Task set:
1 - From the forum thread about game booster programs, return the passage between "Yeah disabling services" and "(Jul 29, 2009)", inclusive.
2 - In the forum thread about game booster programs, what percentage increase does Wile E say the 5.36 FPS gain amounts to?

Provided text:
==================================================
Yeah disabling services one by one and leaving them disabled is fine as long as you can still do everything you want to do on your pc.   Though my luck with these programs have been negative causing my pc to crash.  Though I think once you get to the quad core processors and 4870+ cards programs like these are useless.


----------



## joshiers8605 (Jul 29, 2009)

that would get old after a while, hehe, especially if you did that every time u played a game


----------



## DRDNA (Jul 30, 2009)

Well here is a screanie with gamebooster on and one with it off .It shows 5.36FPS faster on than it did off.
Tests run at 4.2GHZ

GAMEBOOSTER OFF







GAMEBOOSTER ON






This may seem minuscule to heavy hitting rigs like mine but with med to low end rigs it could be all the world of difference!


----------



## Wile E (Jul 31, 2009)

DRDNA said:


> Well here is a screanie with gamebooster on and one with it off .It shows 5.36FPS faster on than it did off.
> Tests run at 4.2GHZ
> 
> GAMEBOOSTER OFF
> ...


You do realize that's only a 1.9% increase, right? That's withing the margin of error for most benchmarks.

And even if it is an actual increase, adding 1.9% to a lower spec rig still doesn't amount to anything meaningful in terms of framerates.


----------



## p_o_s_pc (Jul 31, 2009)

what becnhmark was that


----------
==================================================
Data segment:

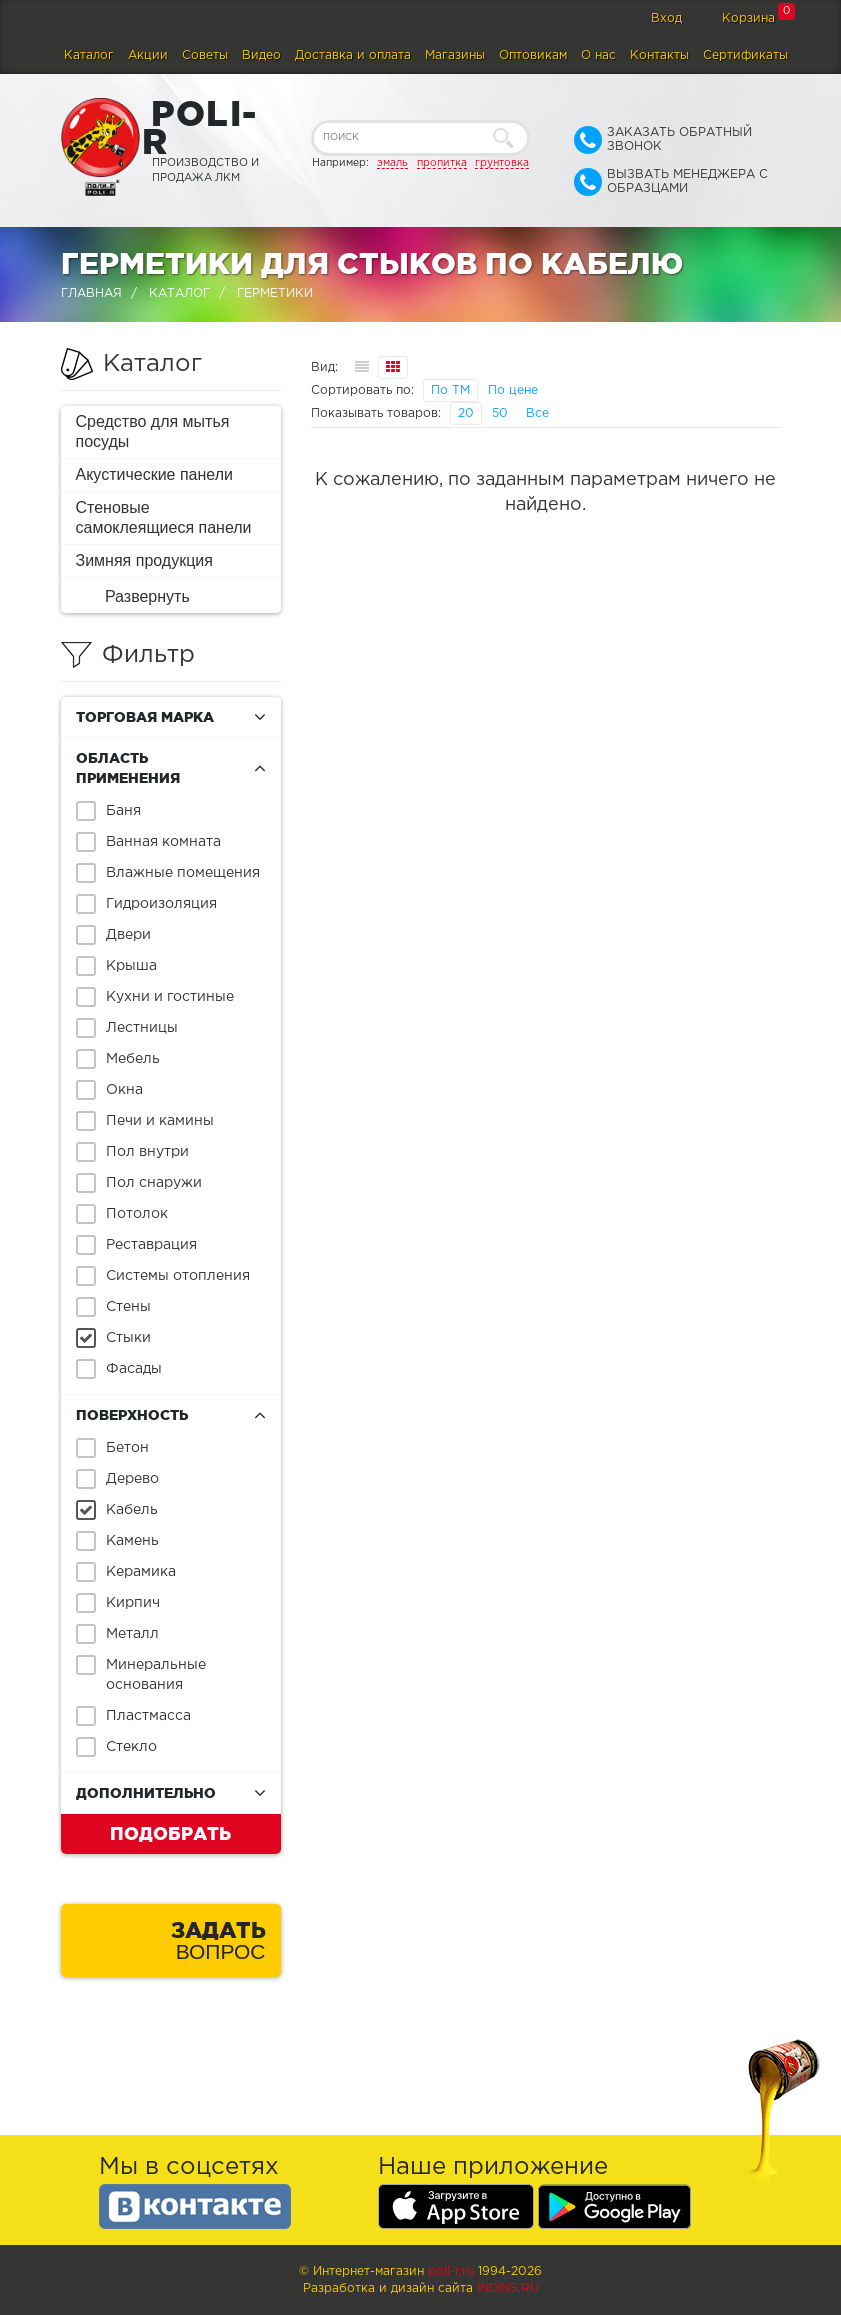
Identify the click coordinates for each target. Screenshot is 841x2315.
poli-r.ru (451, 2271)
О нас (598, 55)
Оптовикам (533, 55)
==================================================
Results:
1 -
Yeah disabling services one by one and leaving them disabled is fine as long as you can still do everything you want to do on your pc.   Though my luck with these programs have been negative causing my pc to crash.  Though I think once you get to the quad core processors and 4870+ cards programs like these are useless.


----------



## joshiers8605 (Jul 29, 2009)

2 - A 1.9% increase.